Estudos indicam que iPhone poderá detectar depressão, ansiedade e declínio cognitivo

A Apple está trabalhando com a UCLA e a Biogen para ver se dados confidenciais, como expressões faciais e métricas de digitação, podem sinalizar problemas de saúde mental.


A empresa acredita que um iPhone pode detectar depressão, ansiedade e declínio cognitivo, usando uma série de pistas digitais. Os dados de saúde usados ​​incluem atividade física e padrões de sono.


Para proteção da privacidade, a Apple pretende que todo o trabalho de diagnóstico seja realizado no dispositivo, sem o envio de dados aos seus servidores.


Reportagem do The Wall Street Journal:


Apple Inc. está trabalhando em tecnologia para ajudar a diagnosticar depressão e declínio cognitivo, buscando ferramentas que possam expandir o escopo de seu crescente portfólio de saúde, de acordo com pessoas familiarizadas com o assunto e documentos revisados ​​pelo The Wall Street Journal [...]
Os dados que podem ser usados ​​incluem a análise das expressões faciais dos participantes, como eles falam, o ritmo e a frequência de suas caminhadas, padrões de sono e frequência cardíaca e respiratória. Eles também podem medir a velocidade de sua digitação, a frequência de seus erros de digitação e o conteúdo do que digitam, entre outros pontos de dados, de acordo com as pessoas familiarizadas com a pesquisa e os documentos [...]
Os esforços surgem de parcerias de pesquisa que a Apple anunciou com a Universidade da Califórnia, em Los Angeles, que está estudando estresse, ansiedade e depressão, e a empresa farmacêutica Biogen, que está estudando comprometimento cognitivo leve. "Seabreeze" é o codinome da Apple para o projeto UCLA e "Pi" é o codinome para o projeto Biogen, de acordo com as pessoas e documentos [...]
A extensão do rastreamento do usuário, que pode ser necessária, pode despertar preocupações com a privacidade.

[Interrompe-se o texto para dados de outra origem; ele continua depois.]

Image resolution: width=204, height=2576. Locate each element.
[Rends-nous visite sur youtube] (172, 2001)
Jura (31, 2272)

Para resolvê-los, a Apple busca algoritmos que funcionem nos dispositivos dos usuários e não enviem os dados aos servidores da Apple, mostram os documentos.

O comprometimento cognitivo leve pode ser um sinal precoce da doença de Alzheimer.

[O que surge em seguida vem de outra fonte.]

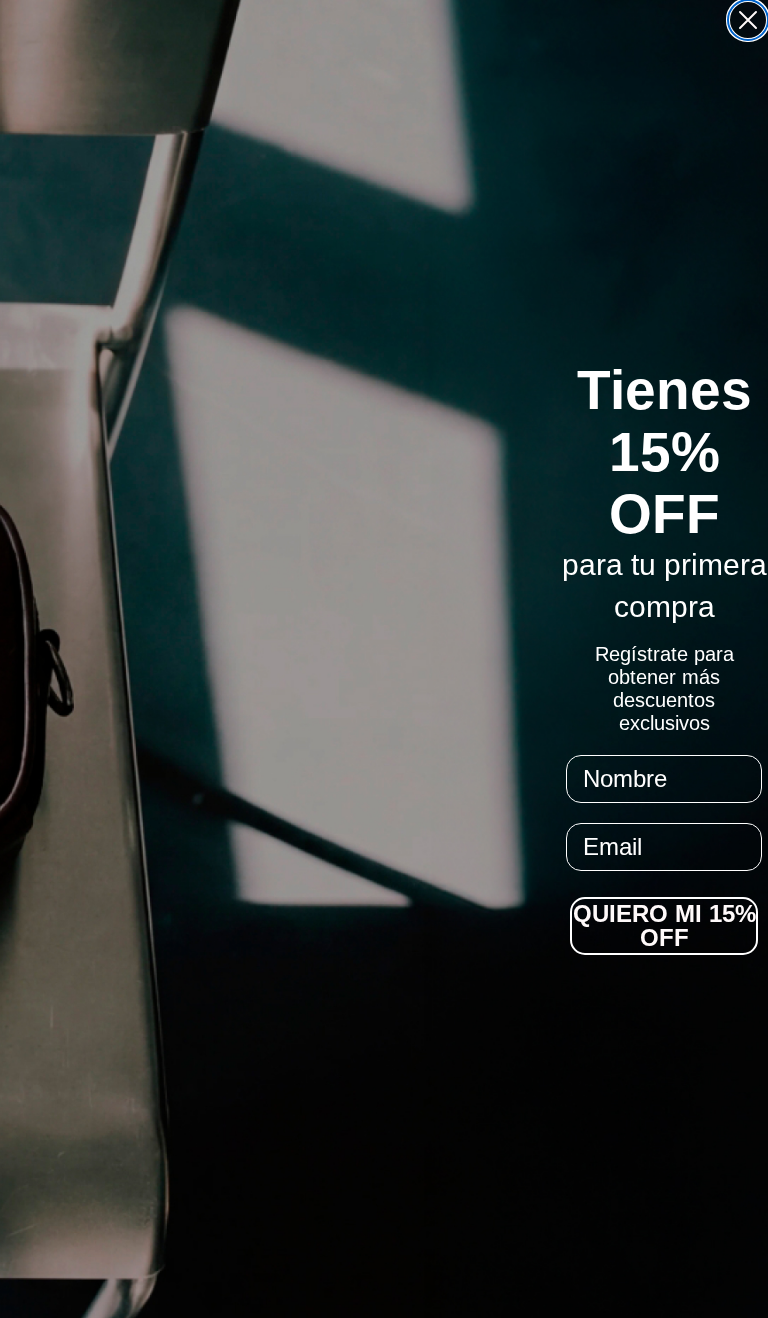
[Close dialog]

O estudo da UCLA rastreará dados de 3.000 voluntários a partir deste ano, enquanto a Biogen pretende recrutar cerca de 20.000 pessoas para participar nos próximos dois anos, cerca de metade das quais terão fatores de risco para deficiência cognitiva.


A reportagem destaca que este trabalho está em um estágio muito inicial. Embora se saiba que enfermidades como a depressão levam a diferentes padrões de uso de smartphones, o desafio é criar algoritmos que sejam suficientemente confiáveis ​​para diagnosticar com precisão condições específicas.


No entanto, parece que os executivos da Apple estão bastante otimistas.


Embora o esforço esteja em um estágio inicial, os principais executivos da Apple estão entusiasmados com a possibilidade. O diretor de operações Jeff Williams, que supervisiona a unidade de saúde da Apple, falou com entusiasmo aos funcionários sobre o potencial da empresa para lidar com os índices crescentes de depressão e ansiedade, bem como outros distúrbios cerebrais, de acordo com pessoas que o ouviram falar sobre os esforços.